((

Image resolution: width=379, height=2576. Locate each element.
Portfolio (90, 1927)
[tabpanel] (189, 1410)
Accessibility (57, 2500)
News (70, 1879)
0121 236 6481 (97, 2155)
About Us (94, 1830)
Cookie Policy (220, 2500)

))

WHAT TO WORK ON =
Write out, word for word, the lines from the one containing "Accessibility (57, 2500)" through the end of the records, with no other lines.

EXPECTED ANSWER =
Accessibility (57, 2500)
News (70, 1879)
0121 236 6481 (97, 2155)
About Us (94, 1830)
Cookie Policy (220, 2500)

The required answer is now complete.